Virgem
Mãe
Por
Hiran de Melo
Adentrei pelas
caatingas sem fim
O sol iluminava e
queimava
Tal qual estrela
em zênite
Em busca do seu
olhar em mim.
A gota do suor,
que rolava
Pelo meu rosto,
caía
O solo, árido e
seco, sorria.
Só o amor da
Bonita Maria
Faria a imagem do
inferno
Parecer cenário de
inverno
Porque ela vê e
quer o bem.
Amparei-me na fé
ardente
Reergui-me na
prece.
Da esperança ouço
a corrente
Minha alma
estremece
Sei que a voz é
sua
Você está ali e
aqui
Mas não é uma
miragem
Nem fruto da minha
paixão
Resposta ao
palpitar do coração.
Vejo em você o
ardor
De quem nunca
perdeu
Ou de fé trocou,
encanta
Uma mãe virgem
canta
Um único amor.
Tenho certeza, eu
sei o que nina
A esperança foi ao
encontro da fé
Abraçando a noite
iluminada até
Pelo cântico da
poetisa menina.
Composição -
Hiran de Melo & Bielzim
Intérprete: 🎤 Boy & Bielzim
Arranjos e Gravação: Studio Washington Boy
Faixa 01 do Álbum Princesa dos Céus Azuis 2021
Publicado no blog: Álbuns
– Letras de Músicas
Vídeo:
https://www.youtube.com/watch?v=kLQgJow896E
Virgem Mãe – depoimento
Por Hiran de Melo
O poema Virgem Mãe é, para mim, uma
travessia espiritual — uma jornada de fé e de reencontro com o divino através
da figura maternal de Maria.

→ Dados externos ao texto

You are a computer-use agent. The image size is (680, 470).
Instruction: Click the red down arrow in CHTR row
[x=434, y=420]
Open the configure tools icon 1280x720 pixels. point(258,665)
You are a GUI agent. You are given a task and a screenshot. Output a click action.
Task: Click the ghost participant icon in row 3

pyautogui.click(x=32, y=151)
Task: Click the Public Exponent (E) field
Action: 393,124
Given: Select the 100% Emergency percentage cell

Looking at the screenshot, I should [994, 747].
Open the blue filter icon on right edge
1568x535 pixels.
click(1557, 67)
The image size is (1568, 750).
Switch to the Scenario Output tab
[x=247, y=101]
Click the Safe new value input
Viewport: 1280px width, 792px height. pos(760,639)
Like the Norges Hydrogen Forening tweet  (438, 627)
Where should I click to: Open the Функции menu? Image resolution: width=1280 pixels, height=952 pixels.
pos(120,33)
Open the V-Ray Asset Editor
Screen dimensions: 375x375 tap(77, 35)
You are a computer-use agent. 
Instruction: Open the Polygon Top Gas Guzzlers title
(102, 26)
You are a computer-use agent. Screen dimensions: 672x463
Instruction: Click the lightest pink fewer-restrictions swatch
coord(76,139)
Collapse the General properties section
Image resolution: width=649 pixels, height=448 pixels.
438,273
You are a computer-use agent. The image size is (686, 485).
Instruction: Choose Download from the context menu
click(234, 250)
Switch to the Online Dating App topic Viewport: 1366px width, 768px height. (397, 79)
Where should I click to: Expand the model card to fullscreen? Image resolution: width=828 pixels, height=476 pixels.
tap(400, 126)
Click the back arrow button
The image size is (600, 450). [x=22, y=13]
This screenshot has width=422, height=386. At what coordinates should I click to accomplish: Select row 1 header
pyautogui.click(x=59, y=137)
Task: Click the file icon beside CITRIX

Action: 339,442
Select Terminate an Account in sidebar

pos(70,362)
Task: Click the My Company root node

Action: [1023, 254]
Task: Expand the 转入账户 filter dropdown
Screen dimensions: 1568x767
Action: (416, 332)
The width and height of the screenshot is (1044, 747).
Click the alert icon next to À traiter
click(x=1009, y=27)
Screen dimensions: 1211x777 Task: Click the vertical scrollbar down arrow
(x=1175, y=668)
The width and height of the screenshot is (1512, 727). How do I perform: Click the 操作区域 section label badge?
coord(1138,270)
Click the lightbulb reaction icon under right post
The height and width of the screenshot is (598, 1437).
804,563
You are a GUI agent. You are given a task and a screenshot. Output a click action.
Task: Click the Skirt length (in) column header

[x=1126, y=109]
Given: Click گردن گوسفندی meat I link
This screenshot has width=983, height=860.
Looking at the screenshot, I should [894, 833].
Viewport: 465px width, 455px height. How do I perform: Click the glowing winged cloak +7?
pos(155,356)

Quando escrevi esses versos, senti como se
estivesse caminhando pelas caatingas da alma, sob um sol que queima e ilumina
ao mesmo tempo. A paisagem árida é o reflexo da busca interior, da secura que
antecede o milagre da fé.
A “Bonita Maria” surge como o oásis dessa
travessia. Ela é o ponto de luz que transforma o inferno em inverno, o
sofrimento em serenidade. Seu amor é tão poderoso que reconfigura o mundo ao
redor — o calor se torna acolhimento, a dor se torna aprendizado. É a força da
fé que transfigura o desespero em esperança.
Quando digo “Amparei-me na fé ardente,
reergui-me na prece”, falo de um gesto de entrega. É o momento em que o coração
se curva diante do mistério e encontra, na oração, o impulso para continuar. A
fé é o chão firme sob os pés cansados; a esperança, o vento que empurra para
frente.
Maria, nesse poema, não é apenas símbolo
religioso — é presença viva, é voz que ecoa dentro do silêncio. “Você está ali
e aqui” expressa essa dualidade: o divino que habita o mundo e o íntimo, o
sagrado que se revela no cotidiano.
A imagem da “mãe virgem” é o ápice dessa
jornada. Ela representa o amor puro, o amor que não se perde, que não se
corrompe. É o amor que acolhe, que canta, que nina a esperança. Quando escrevo
“A esperança foi ao encontro da fé”, sinto que descrevo o instante em que o
humano toca o divino — quando o coração, cansado de buscar, finalmente encontra
repouso.
No fundo, Virgem Mãe é um cântico à fé
que renasce mesmo nas terras secas da existência. É sobre o poder de acreditar,
de seguir, de se reerguer. É sobre o milagre silencioso que acontece quando a
alma, em meio à aridez, ouve o cântico da “poetisa menina” — e descobre que a
luz nunca deixou de brilhar.
Por fim, este poema é uma oração em forma de
poesia, um encontro entre o homem e o sagrado, entre o deserto e a esperança,
entre o suor da busca e o abraço da fé.